Una parte importante de su espectro de comportamiento era el proceso de gobernar. La gobernanza franquista era sencilla en apariencia: piramidal de arriba abajo, desde el Caudillo mismo. A medida que el franquismo avanzaba, se dejó atrás esta denominación, de la misma familia que Duce o Führer y se prefirió Generalísimo y más tarde aún Jefe del Estado, pero el poder absoluto de Franco siguió indiscutido. Hasta 1973 él mismo fue su Presidente del Gobierno, y en esta calidad presidía el gran instrumento de distribución de poder y toma del decisiones del franquismo, el Consejo de Ministros. A diferencia de otros dictadores que nunca quisieron saber nada de estos comités de gobernación, Franco presidió al menos 1.500 Consejos de Ministros, que se celebraban los viernes a partir de las diez de la mañana en el comedor de gala del Palacio de El Pardo, menos en verano, que se hacían en el palacio de Ayete de San Sebastián, con vistas a la Concha, o más raramente en el Pazo de Meirás, de la Coruña.

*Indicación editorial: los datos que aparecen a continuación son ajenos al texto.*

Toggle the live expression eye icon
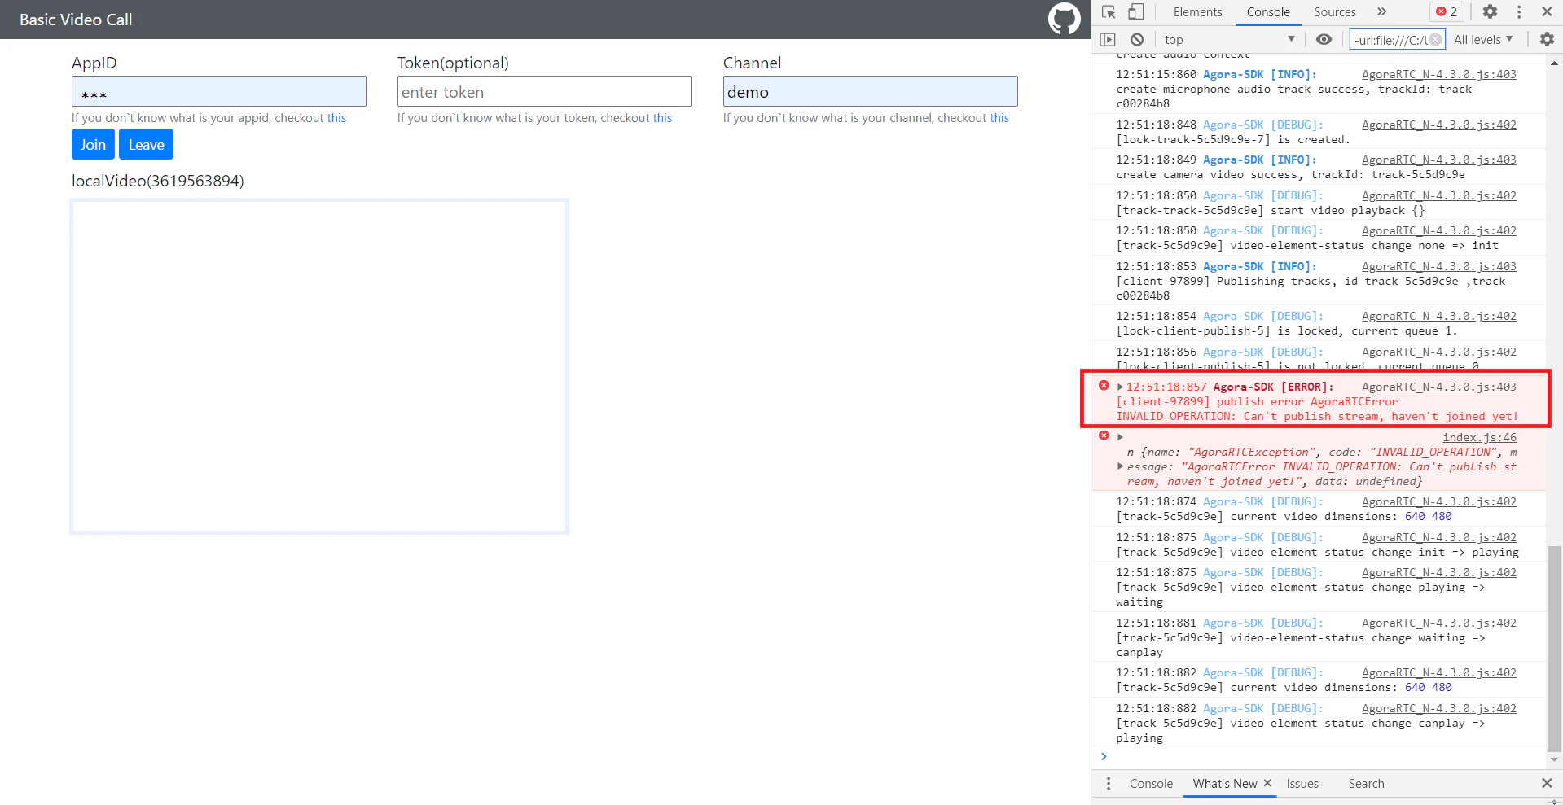The image size is (1563, 805). (x=1324, y=39)
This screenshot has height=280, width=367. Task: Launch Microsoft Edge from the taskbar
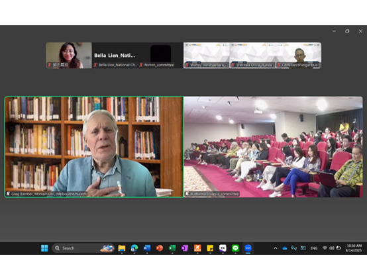coord(134,248)
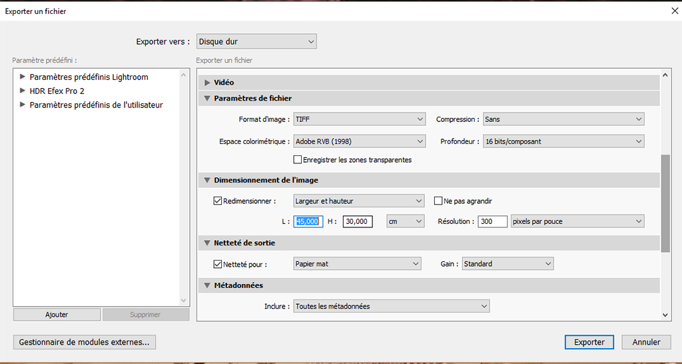This screenshot has height=364, width=682.
Task: Expand Paramètres prédéfinis Lightroom preset group
Action: coord(24,77)
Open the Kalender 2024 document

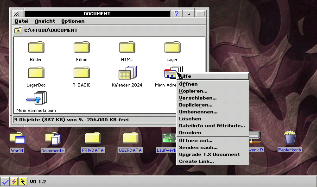[127, 73]
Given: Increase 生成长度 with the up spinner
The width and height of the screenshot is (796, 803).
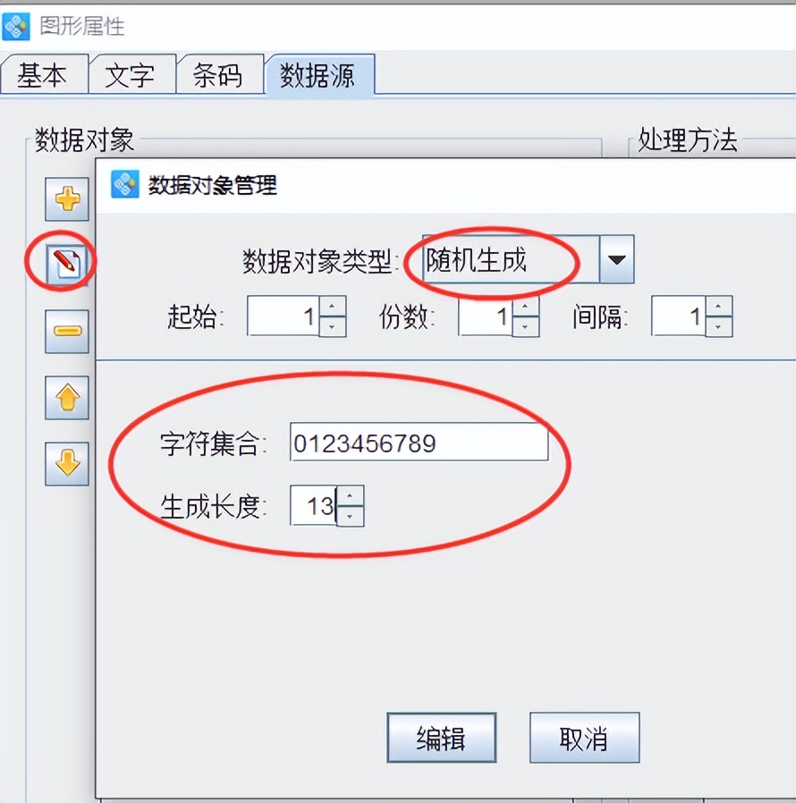Looking at the screenshot, I should click(351, 495).
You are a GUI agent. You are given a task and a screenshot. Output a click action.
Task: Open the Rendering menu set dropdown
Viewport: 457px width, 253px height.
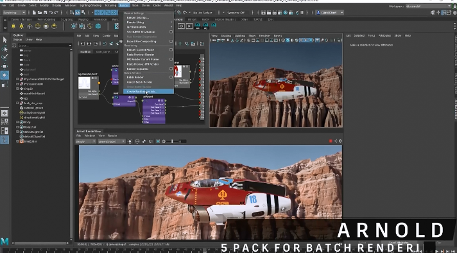tap(14, 13)
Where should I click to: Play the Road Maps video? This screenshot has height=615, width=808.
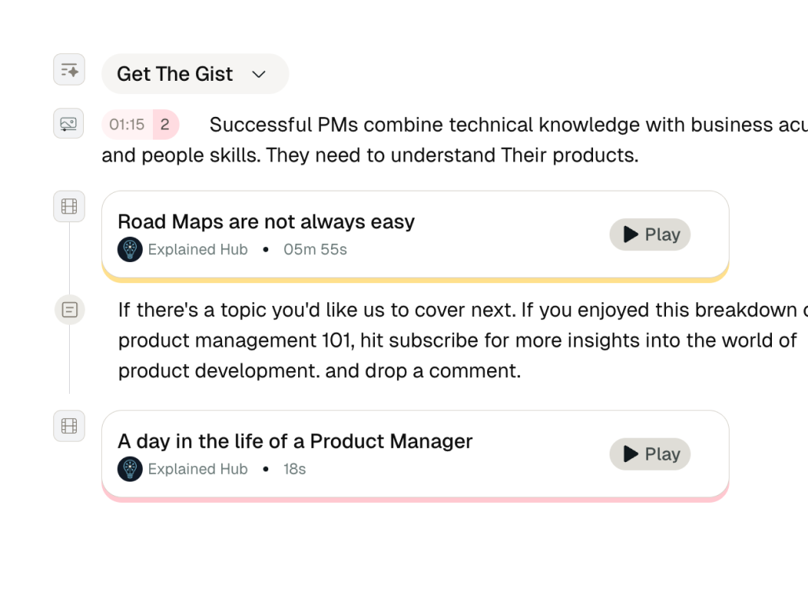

La prensa informaba los sábados de la riada de decretos, nombramientos y ceses que salía del Consejo del día anterior. Franco esperaba, de pie junto a su sillón y frente a la puerta la entrada de sus ministros, a los que estrechaba la mano uno a uno. “Al llegar frente al Generalísimo, nos cuadrábamos, hacíamos una inclinación de cabeza y alguno daba un taconazo”, recuerda López Rodó en sus memorias. El comportamiento del Caudillo evolucionó lentamente a lo largo de las décadas de Consejos. Al principio intervenía muy activamente, teniendo costumbre de comenzar la reunión con un largo discurso acerca de los temas más candentes del momento. Poco a poco fue dejando de hablar, limitando su intervención a corregir brevemente a algún ministro con frases del estilo de “Eso no, Suanzes” o a terminar alguna discusión algo encendida entre ministros. Al final ya prácticamente dormitaba. Su ultrarresistente vejiga le permitía asistir a largas sesiones sin moverse del sitio, y una señal cierta de que se acercaba el final del franquismo fue cuando el dictador, por primera vez en la historia, se levantó para ir al lavabo el 6 de diciembre de 1968.